» **Records for processing**
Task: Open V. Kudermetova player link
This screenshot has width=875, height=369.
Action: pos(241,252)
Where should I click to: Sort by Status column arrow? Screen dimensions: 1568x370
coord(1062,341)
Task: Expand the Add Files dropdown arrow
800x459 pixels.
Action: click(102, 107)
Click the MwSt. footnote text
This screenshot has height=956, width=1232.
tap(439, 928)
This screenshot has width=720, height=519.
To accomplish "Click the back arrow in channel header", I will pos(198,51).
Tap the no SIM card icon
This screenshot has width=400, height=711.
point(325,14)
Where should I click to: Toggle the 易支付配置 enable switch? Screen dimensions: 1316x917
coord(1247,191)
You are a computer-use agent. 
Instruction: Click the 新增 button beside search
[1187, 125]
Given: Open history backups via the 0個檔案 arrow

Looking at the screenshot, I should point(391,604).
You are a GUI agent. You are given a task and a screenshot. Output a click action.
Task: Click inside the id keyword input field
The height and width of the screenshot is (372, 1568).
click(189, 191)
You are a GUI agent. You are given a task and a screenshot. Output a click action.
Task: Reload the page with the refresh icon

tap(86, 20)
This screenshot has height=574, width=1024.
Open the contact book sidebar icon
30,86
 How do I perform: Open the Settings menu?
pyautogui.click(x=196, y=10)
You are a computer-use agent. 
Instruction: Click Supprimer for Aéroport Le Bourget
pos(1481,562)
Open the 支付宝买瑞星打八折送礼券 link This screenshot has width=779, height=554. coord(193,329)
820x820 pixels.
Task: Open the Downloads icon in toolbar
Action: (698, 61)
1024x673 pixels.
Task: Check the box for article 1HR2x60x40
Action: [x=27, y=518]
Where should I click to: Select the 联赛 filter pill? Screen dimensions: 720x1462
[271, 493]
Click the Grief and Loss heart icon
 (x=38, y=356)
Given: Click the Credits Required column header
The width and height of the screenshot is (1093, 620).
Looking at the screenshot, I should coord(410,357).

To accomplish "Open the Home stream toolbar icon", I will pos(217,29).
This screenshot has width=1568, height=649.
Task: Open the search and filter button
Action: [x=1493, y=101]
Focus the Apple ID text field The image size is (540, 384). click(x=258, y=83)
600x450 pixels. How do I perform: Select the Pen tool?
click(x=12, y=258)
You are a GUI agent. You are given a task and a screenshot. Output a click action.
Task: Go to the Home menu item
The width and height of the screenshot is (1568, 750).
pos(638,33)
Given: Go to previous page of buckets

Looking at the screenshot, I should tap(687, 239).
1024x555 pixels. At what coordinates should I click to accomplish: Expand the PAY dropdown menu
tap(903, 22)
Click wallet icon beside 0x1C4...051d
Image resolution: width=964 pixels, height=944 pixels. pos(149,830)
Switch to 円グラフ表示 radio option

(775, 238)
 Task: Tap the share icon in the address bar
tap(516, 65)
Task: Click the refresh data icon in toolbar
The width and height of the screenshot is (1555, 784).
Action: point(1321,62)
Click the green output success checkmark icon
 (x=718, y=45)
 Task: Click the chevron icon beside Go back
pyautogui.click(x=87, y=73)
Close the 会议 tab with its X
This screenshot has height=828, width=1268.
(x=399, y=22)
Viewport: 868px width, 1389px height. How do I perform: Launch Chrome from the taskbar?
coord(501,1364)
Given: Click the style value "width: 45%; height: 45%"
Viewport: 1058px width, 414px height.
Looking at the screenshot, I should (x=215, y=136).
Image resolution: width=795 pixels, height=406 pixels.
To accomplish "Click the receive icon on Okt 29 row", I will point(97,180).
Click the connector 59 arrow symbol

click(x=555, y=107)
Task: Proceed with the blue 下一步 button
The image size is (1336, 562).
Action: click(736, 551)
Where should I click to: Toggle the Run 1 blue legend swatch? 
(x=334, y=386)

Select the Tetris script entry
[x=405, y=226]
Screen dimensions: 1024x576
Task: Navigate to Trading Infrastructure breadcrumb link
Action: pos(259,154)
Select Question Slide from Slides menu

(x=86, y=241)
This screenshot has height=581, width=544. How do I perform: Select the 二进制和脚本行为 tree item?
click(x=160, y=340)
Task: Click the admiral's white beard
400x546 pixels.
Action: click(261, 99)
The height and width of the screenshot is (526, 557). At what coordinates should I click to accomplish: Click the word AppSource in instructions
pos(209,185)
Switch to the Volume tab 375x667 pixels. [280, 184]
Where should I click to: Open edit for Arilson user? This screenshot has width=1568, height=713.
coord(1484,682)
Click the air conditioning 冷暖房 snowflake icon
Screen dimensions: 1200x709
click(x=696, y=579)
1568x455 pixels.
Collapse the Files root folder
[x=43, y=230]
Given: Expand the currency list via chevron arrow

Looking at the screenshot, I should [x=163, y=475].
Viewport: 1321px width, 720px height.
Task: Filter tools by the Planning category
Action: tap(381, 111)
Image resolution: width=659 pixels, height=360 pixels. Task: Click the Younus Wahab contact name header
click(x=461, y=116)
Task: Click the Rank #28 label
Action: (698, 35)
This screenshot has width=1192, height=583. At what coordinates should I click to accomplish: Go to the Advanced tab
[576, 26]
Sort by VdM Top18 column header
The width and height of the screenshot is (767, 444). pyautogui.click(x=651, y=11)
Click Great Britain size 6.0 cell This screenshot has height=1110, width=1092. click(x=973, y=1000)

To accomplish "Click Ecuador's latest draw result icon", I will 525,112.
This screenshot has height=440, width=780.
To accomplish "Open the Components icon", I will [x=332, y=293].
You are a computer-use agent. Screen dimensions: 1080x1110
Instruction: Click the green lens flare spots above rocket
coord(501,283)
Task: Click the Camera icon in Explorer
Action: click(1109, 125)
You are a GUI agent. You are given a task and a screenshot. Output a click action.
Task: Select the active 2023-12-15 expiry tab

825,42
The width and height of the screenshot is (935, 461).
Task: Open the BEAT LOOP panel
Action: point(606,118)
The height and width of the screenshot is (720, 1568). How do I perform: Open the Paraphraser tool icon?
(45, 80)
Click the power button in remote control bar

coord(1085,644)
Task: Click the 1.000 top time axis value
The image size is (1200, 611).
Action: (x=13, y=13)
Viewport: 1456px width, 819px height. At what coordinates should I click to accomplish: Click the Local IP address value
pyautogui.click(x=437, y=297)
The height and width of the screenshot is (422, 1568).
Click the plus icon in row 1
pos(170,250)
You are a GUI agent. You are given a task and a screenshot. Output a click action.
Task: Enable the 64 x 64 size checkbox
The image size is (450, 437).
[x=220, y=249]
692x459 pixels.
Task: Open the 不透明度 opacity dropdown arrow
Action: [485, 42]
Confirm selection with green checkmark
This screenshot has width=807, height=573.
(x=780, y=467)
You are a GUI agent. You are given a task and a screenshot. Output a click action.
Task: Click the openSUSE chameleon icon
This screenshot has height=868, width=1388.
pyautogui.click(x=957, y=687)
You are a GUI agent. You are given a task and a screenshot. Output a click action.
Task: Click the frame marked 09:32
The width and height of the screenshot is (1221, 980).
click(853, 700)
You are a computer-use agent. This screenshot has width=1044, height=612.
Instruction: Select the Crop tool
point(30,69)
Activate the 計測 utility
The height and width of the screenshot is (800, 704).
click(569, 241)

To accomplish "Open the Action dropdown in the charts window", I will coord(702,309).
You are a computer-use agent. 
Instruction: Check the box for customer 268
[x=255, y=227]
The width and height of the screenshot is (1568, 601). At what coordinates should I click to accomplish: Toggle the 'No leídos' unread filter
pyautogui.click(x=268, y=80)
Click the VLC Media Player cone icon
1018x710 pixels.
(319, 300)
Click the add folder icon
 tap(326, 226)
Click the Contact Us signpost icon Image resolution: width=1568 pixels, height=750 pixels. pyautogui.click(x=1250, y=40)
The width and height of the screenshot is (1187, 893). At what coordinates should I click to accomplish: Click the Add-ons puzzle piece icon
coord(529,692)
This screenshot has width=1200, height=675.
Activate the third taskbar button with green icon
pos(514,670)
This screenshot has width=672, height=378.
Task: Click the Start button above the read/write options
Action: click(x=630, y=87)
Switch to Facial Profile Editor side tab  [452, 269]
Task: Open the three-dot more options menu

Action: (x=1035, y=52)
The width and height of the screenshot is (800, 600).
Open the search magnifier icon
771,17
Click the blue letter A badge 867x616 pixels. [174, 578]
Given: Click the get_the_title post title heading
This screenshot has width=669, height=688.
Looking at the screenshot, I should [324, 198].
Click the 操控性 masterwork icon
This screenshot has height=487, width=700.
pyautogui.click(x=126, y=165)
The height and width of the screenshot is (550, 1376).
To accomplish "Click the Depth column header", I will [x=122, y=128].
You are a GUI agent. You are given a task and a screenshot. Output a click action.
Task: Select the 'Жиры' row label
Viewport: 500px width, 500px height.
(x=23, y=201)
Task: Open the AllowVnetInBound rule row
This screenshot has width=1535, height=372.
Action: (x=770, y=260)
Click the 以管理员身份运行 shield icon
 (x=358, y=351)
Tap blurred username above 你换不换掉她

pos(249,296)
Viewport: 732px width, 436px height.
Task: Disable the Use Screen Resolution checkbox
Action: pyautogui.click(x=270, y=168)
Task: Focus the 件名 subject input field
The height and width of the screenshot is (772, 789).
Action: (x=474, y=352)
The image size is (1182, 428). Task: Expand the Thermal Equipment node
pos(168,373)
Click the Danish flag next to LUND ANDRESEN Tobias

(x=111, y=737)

» **Task directions**
Look through the entries and return each line that has the word "text" in it.

» **Response below**
Click the MwSt. footnote text
Focus the Apple ID text field The image size is (540, 384). click(x=258, y=83)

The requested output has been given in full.